Automation behavior:

- `PR Labeler` applies `size:*` labels from effective changed lines.
- Docs-only/lockfile-heavy PRs are normalized to avoid size inflation.

## 6) AI/Agent Contribution Policy

AI-assisted PRs are welcome, and review can also be agent-assisted.

Required:

1. Clear PR summary with scope boundary.
2. Explicit test/validation evidence.
3. Security impact and rollback notes for risky changes.

Recommended:

1. Brief tool/workflow notes when automation materially influenced the change.
2. Optional prompt/plan snippets for reproducibility.

We do **not** require contributors to quantify AI-vs-human line ownership.

Review emphasis for AI-heavy PRs:

- Contract compatibility
- Security boundaries
- Error handling and fallback behavior
- Performance and memory regressions

## 7) Review SLA and Queue Discipline

- First maintainer triage target: within 48 hours.
- If PR is blocked, maintainer leaves one actionable checklist.
- `stale` automation is used to keep queue healthy; maintainers can apply `no-stale` when needed.
- `pr-hygiene` automation checks open PRs every 12 hours and posts a nudge when a PR has no new commits for 48+ hours and is either behind `main` or missing/failing `CI Required Gate` on the head commit.

Backlog pressure controls:

- Use a review queue budget: limit concurrent deep-review PRs per maintainer and keep the rest in triage state.
- For stacked work, require explicit `Depends on #...` so review order is deterministic.
- If a new PR replaces an older open PR, require `Supersedes #...` and close the older one after maintainer confirmation.

Set problem a
Say whether each statement below agrees with the contribution guidelines. Answer yes or no for each, and quote the words of the guidelines that settle it.
(i) The first maintainer triage target is within 24 hours.
(ii) The `pr-hygiene` automation checks open PRs every 12 hours.
(iii) Maintainers can apply `no-stale` when needed.

Data provided
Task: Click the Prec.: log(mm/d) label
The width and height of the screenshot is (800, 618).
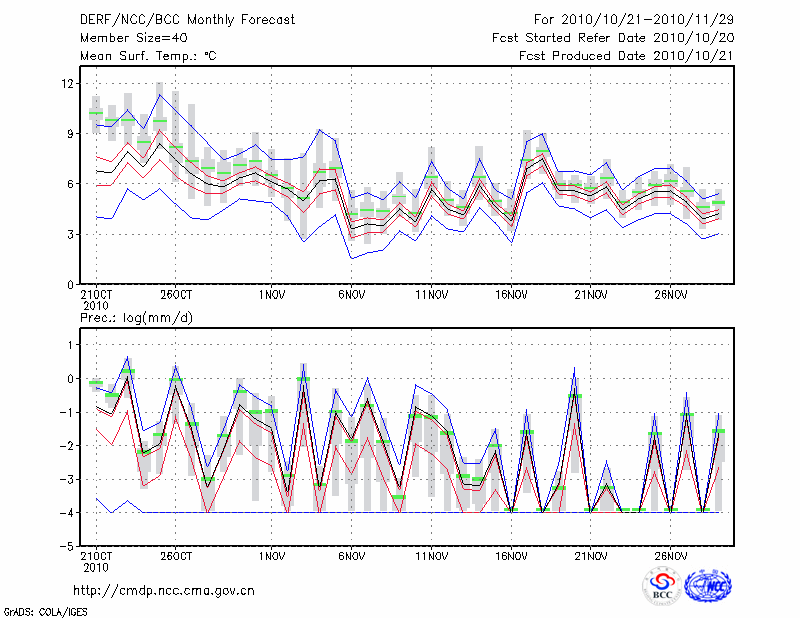Action: pyautogui.click(x=134, y=317)
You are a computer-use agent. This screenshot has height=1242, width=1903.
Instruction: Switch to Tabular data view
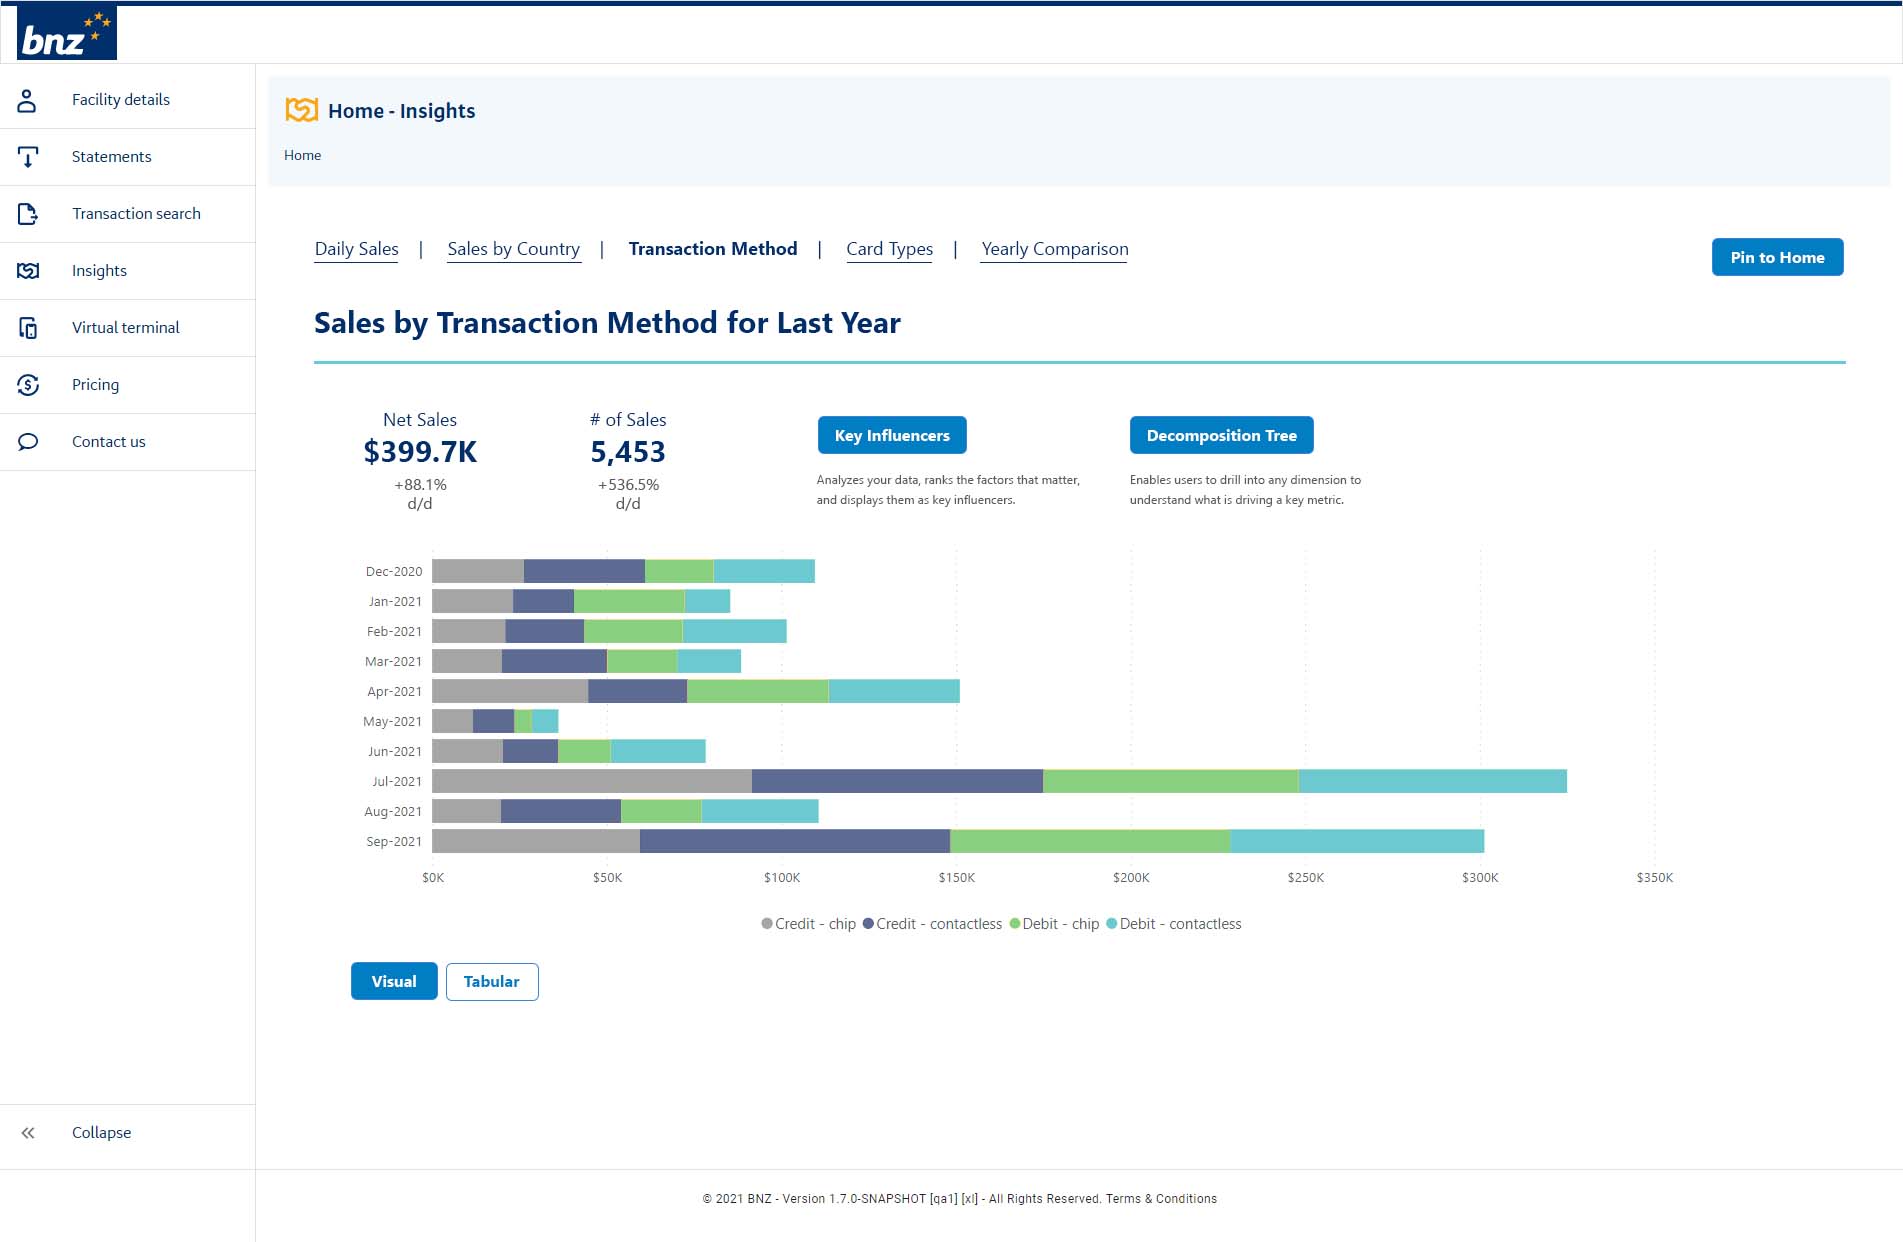pos(492,981)
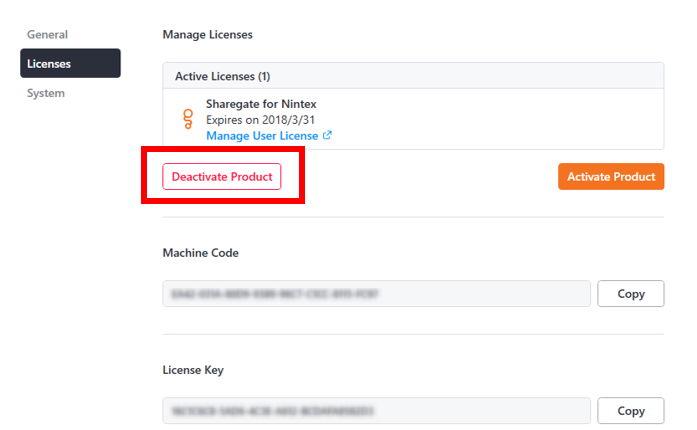Image resolution: width=697 pixels, height=430 pixels.
Task: Open the Manage User License link
Action: (262, 136)
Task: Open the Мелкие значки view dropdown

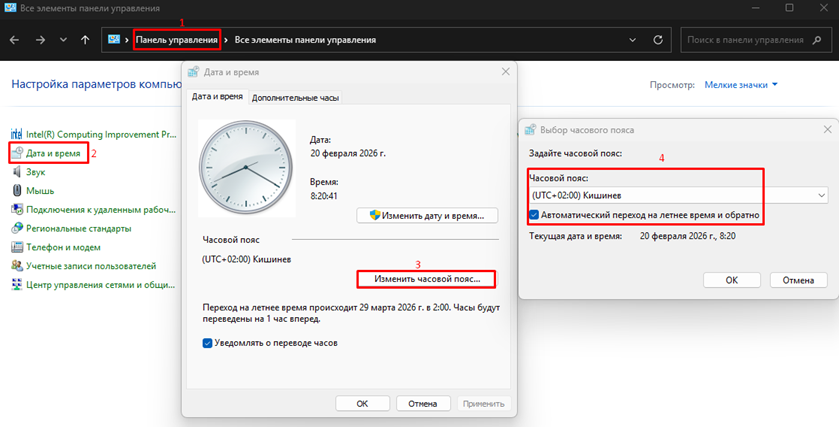Action: click(741, 85)
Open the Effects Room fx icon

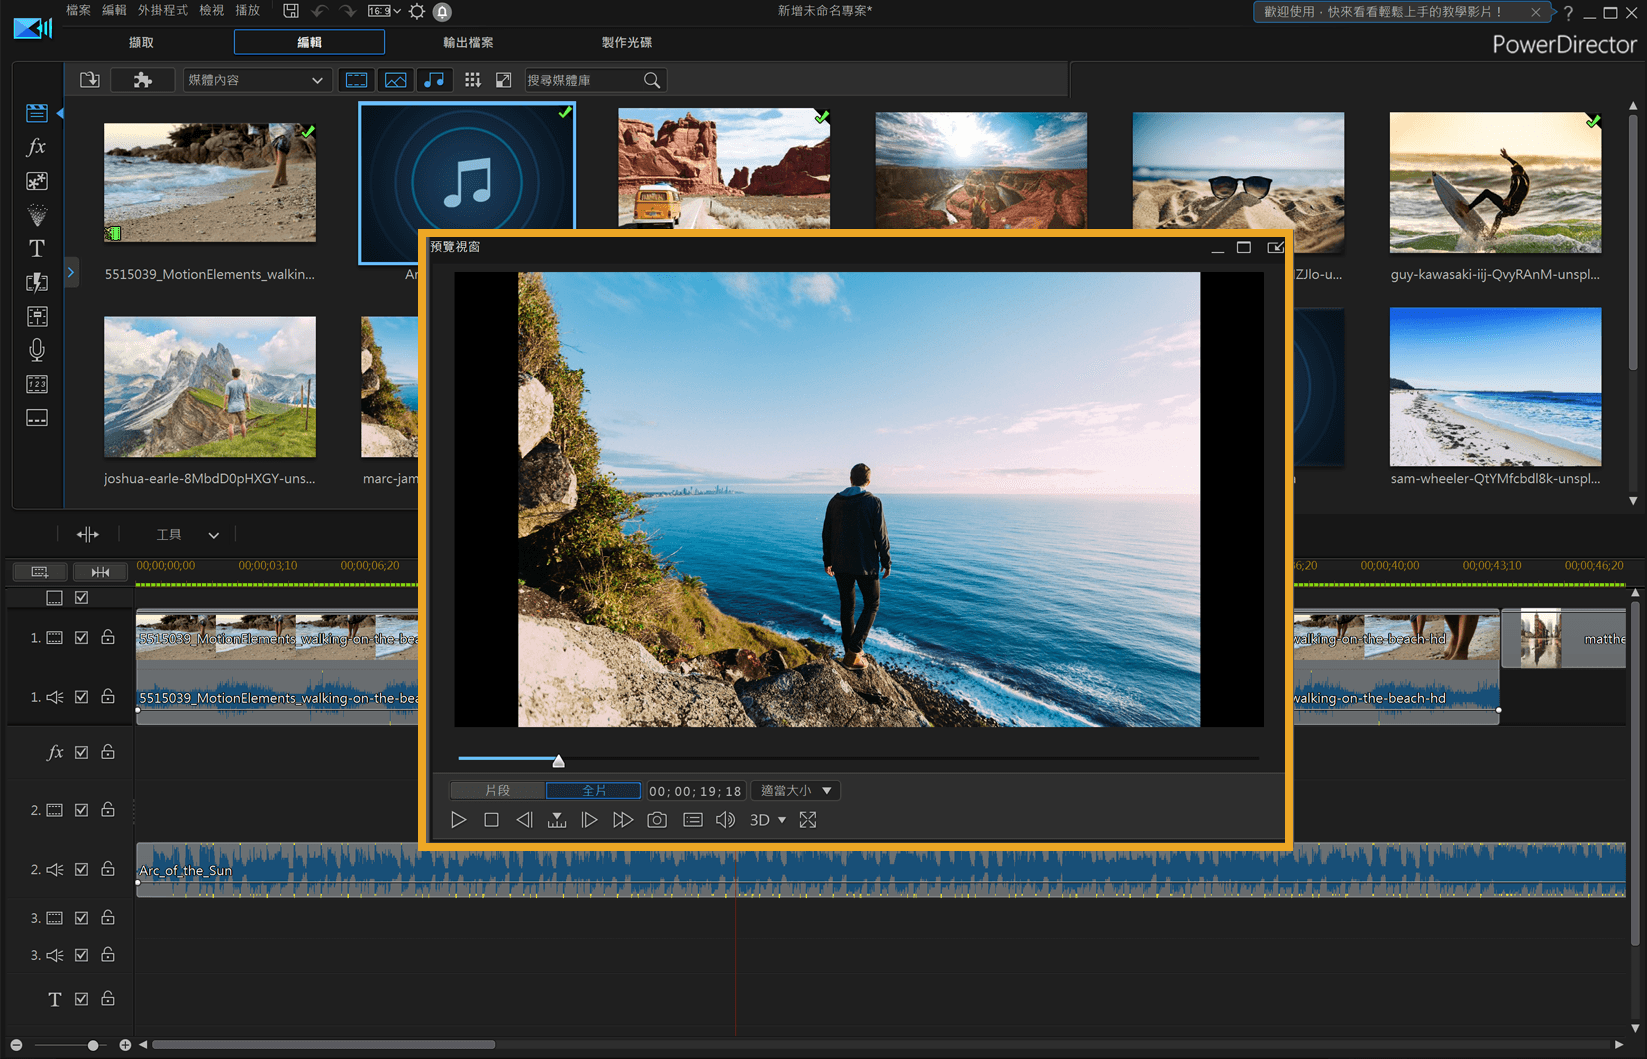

Set problem b
Retype the rows from the line containing "You are a computer-use" through the end of the rows, without changing anything. Omit the pictures.

Result a
(i) No: "First maintainer triage target: within 48 hours."
(ii) Yes: "`pr-hygiene` automation checks open PRs every 12 hours"
(iii) Yes: "maintainers can apply `no-stale` when needed"

Result b
You are a computer-use agent. This screenshot has height=1242, width=1903.
Instruction: Switch to Tabular data view
pos(492,981)
Image resolution: width=697 pixels, height=430 pixels.
Task: Open the Manage User License link
Action: (262, 136)
Task: Open the Мелкие значки view dropdown

Action: click(741, 85)
Open the Effects Room fx icon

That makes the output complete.